What you need to do —
Starting from the first line below, repeat the data exactly through to the last.

(Data records)
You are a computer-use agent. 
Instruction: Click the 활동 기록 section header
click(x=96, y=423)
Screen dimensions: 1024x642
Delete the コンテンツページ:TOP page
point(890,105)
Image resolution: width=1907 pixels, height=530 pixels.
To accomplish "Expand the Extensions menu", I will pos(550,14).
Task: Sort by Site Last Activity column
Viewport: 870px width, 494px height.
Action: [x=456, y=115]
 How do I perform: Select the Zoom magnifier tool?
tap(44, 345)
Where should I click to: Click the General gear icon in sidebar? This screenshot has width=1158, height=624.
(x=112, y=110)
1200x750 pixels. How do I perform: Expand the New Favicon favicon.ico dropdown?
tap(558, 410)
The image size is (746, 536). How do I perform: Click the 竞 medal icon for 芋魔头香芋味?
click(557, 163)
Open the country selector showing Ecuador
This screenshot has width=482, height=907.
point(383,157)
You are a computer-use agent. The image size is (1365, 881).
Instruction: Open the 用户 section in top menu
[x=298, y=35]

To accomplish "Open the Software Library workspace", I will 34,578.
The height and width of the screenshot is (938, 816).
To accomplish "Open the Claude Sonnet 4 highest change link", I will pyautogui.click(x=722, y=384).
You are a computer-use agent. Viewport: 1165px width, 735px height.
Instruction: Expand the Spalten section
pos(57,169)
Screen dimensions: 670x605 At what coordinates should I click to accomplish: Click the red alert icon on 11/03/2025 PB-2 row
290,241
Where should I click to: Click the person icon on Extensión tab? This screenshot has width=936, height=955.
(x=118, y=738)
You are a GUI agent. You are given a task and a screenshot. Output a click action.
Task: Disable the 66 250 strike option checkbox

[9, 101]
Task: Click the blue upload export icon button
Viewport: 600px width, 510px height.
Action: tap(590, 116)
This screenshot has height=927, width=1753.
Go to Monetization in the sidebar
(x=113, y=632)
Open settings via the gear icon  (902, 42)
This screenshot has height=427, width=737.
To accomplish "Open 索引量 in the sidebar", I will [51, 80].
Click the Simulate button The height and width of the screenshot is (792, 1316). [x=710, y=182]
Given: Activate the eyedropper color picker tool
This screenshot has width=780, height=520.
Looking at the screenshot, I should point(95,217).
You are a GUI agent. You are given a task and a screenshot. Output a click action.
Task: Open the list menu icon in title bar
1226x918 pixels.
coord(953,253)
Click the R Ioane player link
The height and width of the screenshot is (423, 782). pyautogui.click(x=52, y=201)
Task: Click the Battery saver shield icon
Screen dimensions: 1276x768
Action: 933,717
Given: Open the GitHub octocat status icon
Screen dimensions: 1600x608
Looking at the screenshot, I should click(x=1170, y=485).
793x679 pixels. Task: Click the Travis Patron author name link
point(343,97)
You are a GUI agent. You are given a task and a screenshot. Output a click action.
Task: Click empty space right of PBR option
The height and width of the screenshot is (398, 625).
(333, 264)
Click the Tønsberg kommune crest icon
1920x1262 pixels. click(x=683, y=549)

Answer below —
You are a computer-use agent. 
Instruction: Click the 활동 기록 section header
click(x=96, y=423)
Screen dimensions: 1024x642
Delete the コンテンツページ:TOP page
point(890,105)
Image resolution: width=1907 pixels, height=530 pixels.
To accomplish "Expand the Extensions menu", I will pos(550,14).
Task: Sort by Site Last Activity column
Viewport: 870px width, 494px height.
Action: [x=456, y=115]
 How do I perform: Select the Zoom magnifier tool?
tap(44, 345)
Where should I click to: Click the General gear icon in sidebar? This screenshot has width=1158, height=624.
(x=112, y=110)
1200x750 pixels. How do I perform: Expand the New Favicon favicon.ico dropdown?
tap(558, 410)
The image size is (746, 536). How do I perform: Click the 竞 medal icon for 芋魔头香芋味?
click(557, 163)
Open the country selector showing Ecuador
This screenshot has width=482, height=907.
point(383,157)
You are a computer-use agent. The image size is (1365, 881).
Instruction: Open the 用户 section in top menu
[x=298, y=35]

To accomplish "Open the Software Library workspace", I will 34,578.
The height and width of the screenshot is (938, 816).
To accomplish "Open the Claude Sonnet 4 highest change link", I will pyautogui.click(x=722, y=384).
You are a computer-use agent. Viewport: 1165px width, 735px height.
Instruction: Expand the Spalten section
pos(57,169)
Screen dimensions: 670x605 At what coordinates should I click to accomplish: Click the red alert icon on 11/03/2025 PB-2 row
290,241
Where should I click to: Click the person icon on Extensión tab? This screenshot has width=936, height=955.
(x=118, y=738)
You are a GUI agent. You are given a task and a screenshot. Output a click action.
Task: Disable the 66 250 strike option checkbox

[9, 101]
Task: Click the blue upload export icon button
Viewport: 600px width, 510px height.
Action: tap(590, 116)
This screenshot has height=927, width=1753.
Go to Monetization in the sidebar
(x=113, y=632)
Open settings via the gear icon  (902, 42)
This screenshot has height=427, width=737.
To accomplish "Open 索引量 in the sidebar", I will [51, 80].
Click the Simulate button The height and width of the screenshot is (792, 1316). [x=710, y=182]
Given: Activate the eyedropper color picker tool
This screenshot has width=780, height=520.
Looking at the screenshot, I should point(95,217).
You are a GUI agent. You are given a task and a screenshot. Output a click action.
Task: Open the list menu icon in title bar
1226x918 pixels.
coord(953,253)
Click the R Ioane player link
The height and width of the screenshot is (423, 782). pyautogui.click(x=52, y=201)
Task: Click the Battery saver shield icon
Screen dimensions: 1276x768
Action: 933,717
Given: Open the GitHub octocat status icon
Screen dimensions: 1600x608
Looking at the screenshot, I should click(x=1170, y=485).
793x679 pixels. Task: Click the Travis Patron author name link
point(343,97)
You are a GUI agent. You are given a task and a screenshot. Output a click action.
Task: Click empty space right of PBR option
The height and width of the screenshot is (398, 625).
(333, 264)
Click the Tønsberg kommune crest icon
1920x1262 pixels. click(x=683, y=549)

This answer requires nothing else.